Valeant will make an up-front payment to AstraZeneca of $100m as well as additional pre-launch milestones of up to $170m and further sales related milestone payments of up to $175m following launch. After approval, AstraZeneca and Valeant will share profits.

The transaction is expected to complete in the fourth quarter of 2015, subject to customary closing conditions, and it does not materially impact AstraZeneca's financial guidance for 2015. The upfront payment and any potential subsequent milestone payments are expected to be reported as externalization revenue.
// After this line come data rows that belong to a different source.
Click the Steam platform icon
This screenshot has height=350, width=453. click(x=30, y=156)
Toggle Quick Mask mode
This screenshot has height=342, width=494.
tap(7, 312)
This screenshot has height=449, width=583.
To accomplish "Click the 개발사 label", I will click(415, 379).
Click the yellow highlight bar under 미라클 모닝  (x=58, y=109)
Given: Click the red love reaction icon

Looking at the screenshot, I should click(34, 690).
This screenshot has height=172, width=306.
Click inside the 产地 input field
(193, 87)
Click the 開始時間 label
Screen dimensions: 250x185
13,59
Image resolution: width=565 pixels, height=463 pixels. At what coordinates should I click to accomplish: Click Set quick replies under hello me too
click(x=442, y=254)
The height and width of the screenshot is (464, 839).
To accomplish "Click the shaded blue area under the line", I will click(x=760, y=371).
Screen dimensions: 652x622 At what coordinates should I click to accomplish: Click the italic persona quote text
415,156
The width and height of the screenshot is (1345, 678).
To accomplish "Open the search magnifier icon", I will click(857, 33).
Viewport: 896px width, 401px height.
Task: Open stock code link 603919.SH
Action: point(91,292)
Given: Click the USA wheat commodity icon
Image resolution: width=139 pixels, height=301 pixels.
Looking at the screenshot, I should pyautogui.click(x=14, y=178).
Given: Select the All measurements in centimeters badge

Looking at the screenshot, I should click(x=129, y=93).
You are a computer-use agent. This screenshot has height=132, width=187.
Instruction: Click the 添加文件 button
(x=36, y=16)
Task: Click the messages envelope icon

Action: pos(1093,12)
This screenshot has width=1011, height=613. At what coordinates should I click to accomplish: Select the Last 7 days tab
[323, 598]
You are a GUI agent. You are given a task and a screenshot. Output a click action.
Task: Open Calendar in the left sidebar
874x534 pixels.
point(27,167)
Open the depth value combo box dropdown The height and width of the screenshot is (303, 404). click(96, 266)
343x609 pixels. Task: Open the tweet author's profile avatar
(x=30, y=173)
Amgen and AstraZeneca formed a collaboration in April 2012 to jointly develop and commercialize six monoclonal antibodies from Amgen's clinical inflammation portfolio, including brodalumab. Amgen decided to discontinue development of brodalumab in May 2015. The collaboration arrangements remain in place for the other programs.

Brodalumab is supported by data from the three AMAGINE Phase III pivotal studies, which demonstrated that brodalumab has an effective mechanism of action. At the 210 mg dose, brodalumab was shown to be efficacious in total skin clearance of psoriasis compared to placebo and superior to ustekinumab (Johnson & Johnson's anti-IL-12/23 Stelara) at week 12 in two replicate comparator trials involving over 3,500 patients.

J. Michael Pearson, chairman and CEO of Valeant, described brodalumab as "potentially the most efficacious therapy yet for moderate-to-severe plaque psoriasis."

However, experts have said that recent therapeutic successes with novel therapies for psoriasis, notably anti-IL17a therapies such as Lilly's ixekizumab, which has been filed for approval, and Novartis's successfully launched Cosentyx (secukinumab), mean that the efficacy bar for new treatments should be raised.

Deutsche Bank analysts would agree. The current mainstay of treatment for more severe psoriasis patients, after cheaper topical/oral agents, is the well-established anti-TNF biological drug class followed by J&J's Stelara, they note. However Cosentyx, which was launched in early 2015, has "hit the ground running," generating $30m in its first full quarter of sales. "We forecast $4.5bn of 2023 sales for the IL-17 class with Cosentyx generating $3.6bn, supported by its first mover advantage."

The potential mechanism of the suicidal ideation observation is unclear. Brodalumab is broader acting than the other IL-17A antibodies – Cosentyx and Lilly's ixekizumab – as the latter two bind specifically to the IL-17A ligand whereas brodalumab targets the IL-17A receptor, with the resulting blockade of more IL-17A cytokine subtypes.

Damningly, Deutsche analysts expect "brodalumab to either not launch or generate minor sales." They say that physician feedback suggests brodalumab now has "no future, even if there turns out to be no link, given the importance of safety with these drugs and the number of alternatives available."